Scientists and government officials will go a half mile below the earth’s surface today to break ground on a lab that could solve the mysteries surrounding subatomic particles called neutrinos.
The under-ground breaking will take place at 2:30 p.m. in the Soudan Underground Mine State Park in northern Minnesota.
Housed in a former mining cave, the lab will hoist a 10,000 ton steel neutrino detector that will help determine whether neutrinos have mass. The lab is a joint effort sponsored by the U.S. Department of Energy, the United Kingdom, the state of Minnesota, the University and other institutions. The University is funding $3 million of the project’s total cost of $130 million.
“It’s a big feather in the cap, and it makes the University look good in the physics lab,” said Louis Barrett, professor of physics at Western Washington University.
Fermi National Accelerator Laboratory, a research facility 40 miles west of Chicago run by the Department of Energy, will shoot neutrinos underground to the detector in Soudan. The neutrinos will travel 450 miles and are estimated to arrive a fraction of a second later.
Physicists will try to determine whether neutrinos change their characteristics between their collection in Chicago and their final destination in Soudan. A difference in their characteristics could reveal whether they have mass.
Led by Stanford University investigator Stanley Wojcicki, the Main Injector Neutrino Oscillation Search would also involve about 200 scientists from five countries.
If experiments prove that neutrinos don’t have mass, current physics theories will be on solid ground.
“(That) is the boring answer,” Barrett said.

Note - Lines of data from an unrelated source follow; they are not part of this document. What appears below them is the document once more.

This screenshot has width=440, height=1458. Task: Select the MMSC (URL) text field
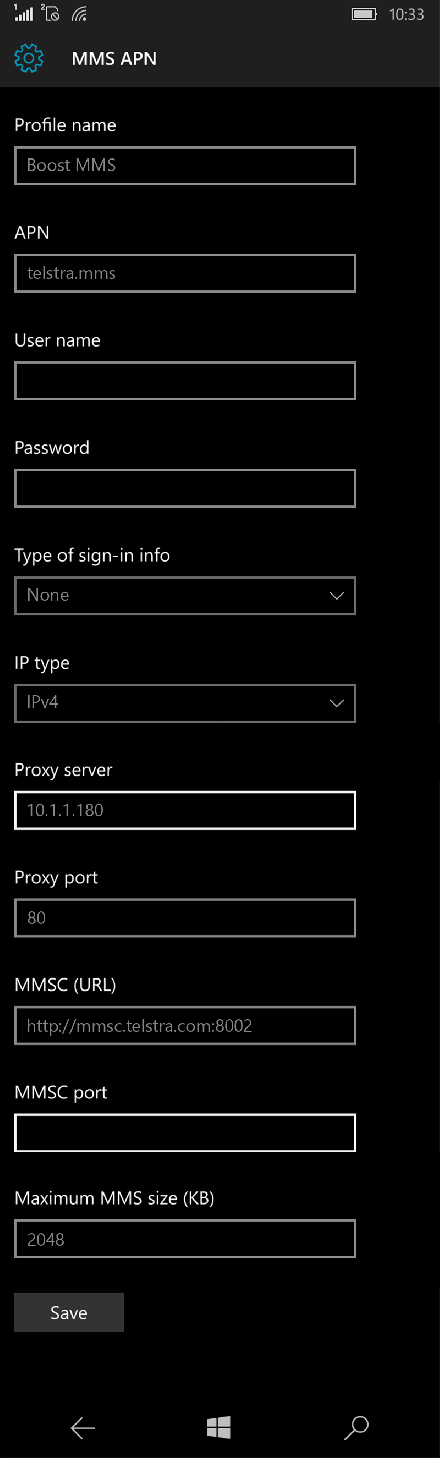(x=185, y=1025)

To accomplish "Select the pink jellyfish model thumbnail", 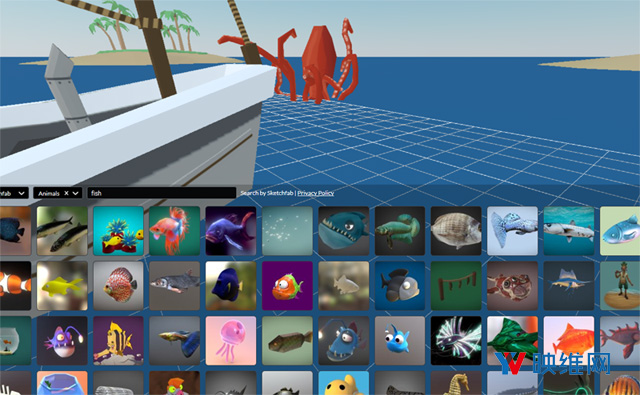I will tap(231, 341).
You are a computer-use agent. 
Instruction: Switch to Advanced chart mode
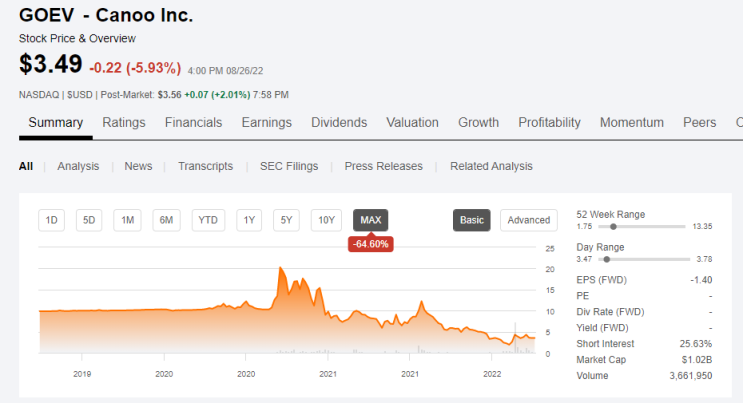pos(529,220)
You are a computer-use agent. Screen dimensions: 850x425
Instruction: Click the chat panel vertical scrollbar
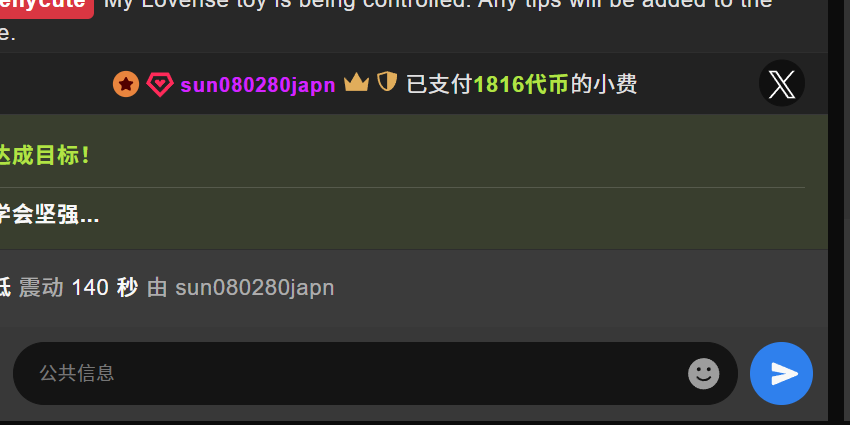[839, 210]
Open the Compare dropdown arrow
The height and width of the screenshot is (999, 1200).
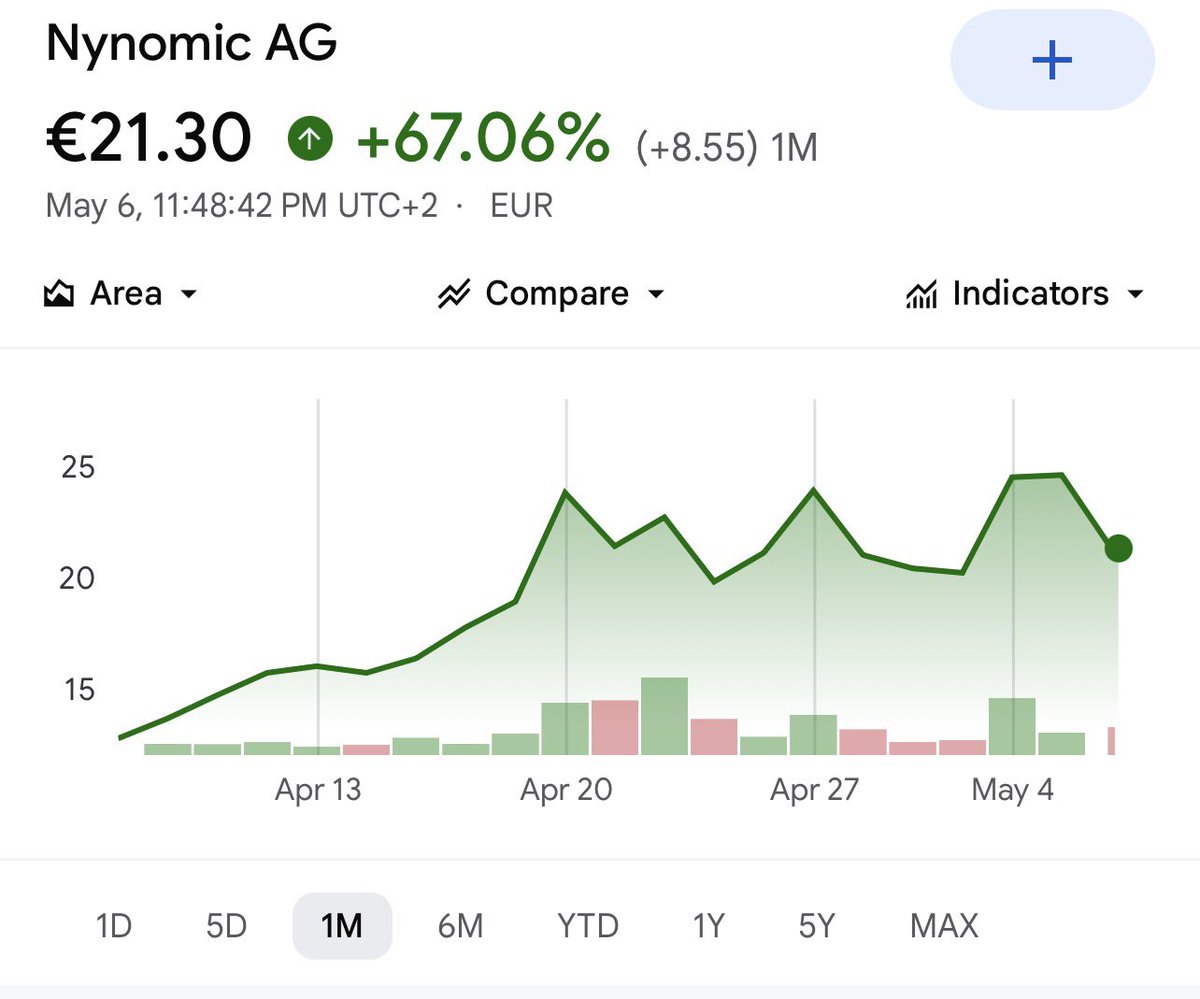(x=656, y=295)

Although for a long time neutrinos were thought to be without mass, recent experiments suggest otherwise. There is an estimated 300 million neutrinos per square meter in the universe.

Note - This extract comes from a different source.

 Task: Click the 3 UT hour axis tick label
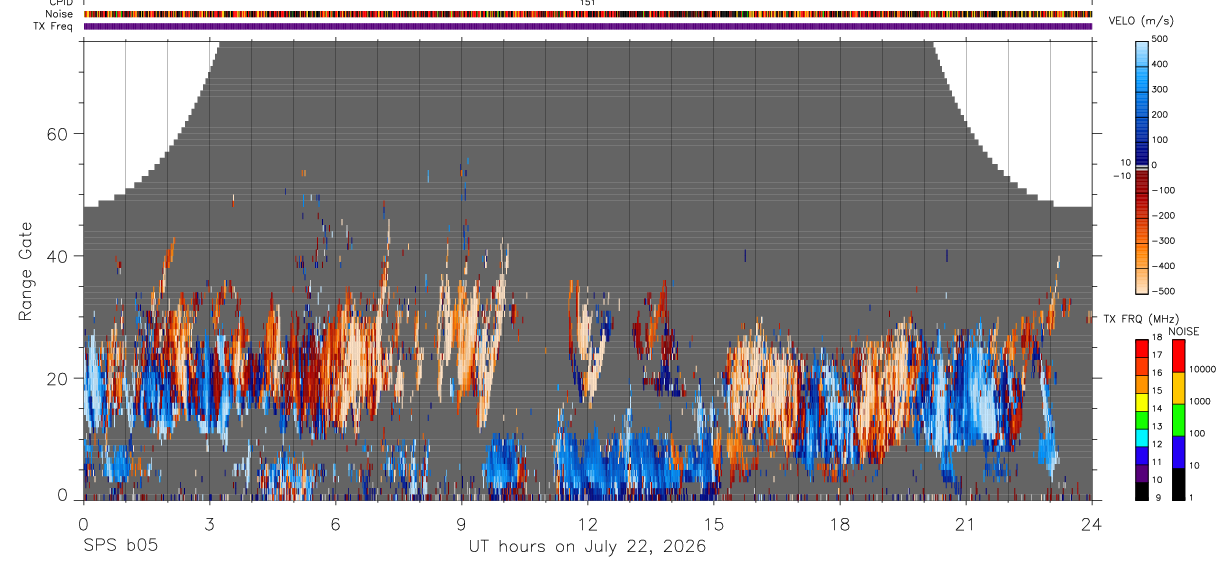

“Neutrinos shoot through the earth and don’t hit a lot of things,” said Barrett. “That’s why we don’t know much about them.”
If a neutrino collides with the nucleus of an atom in the detector, a shower of subatomic particles would be produced in the steel. Ten billion neutrinos have to go through the detector before one collides; about 12,000 neutrino interactions are expected.
The discovery that neutrinos have mass could explain “dark matter” in the universe. Some scientists think 90 percent of the universe is composed of dark matter, or matter that doesn’t emit light or any detectable radiation. Neutrinos might compose 10 percent of dark matter, scientists suspect.
Neutrinos are present on almost every atom, but they are difficult to study because their behavior is unpredictable. The Soudan experiment differs from others in the past in the level of control involved in the research.
“We’re in control this time, that’s why we’re going to learn more,” Barrett said.
Although the lab construction begins today, the neutrino detector will not be finished until 2001, and will not start detecting subatomic particles until 2003, said Earl Peterson, a University professor in physics involved with the project.
Some of the people attending the under-ground breaking include Professor Wojcicki, Dr. John O’Fallon from the Department of Energy, Michael Witherell, director of Fermilab, Peterson and other Minnesota state and University officials.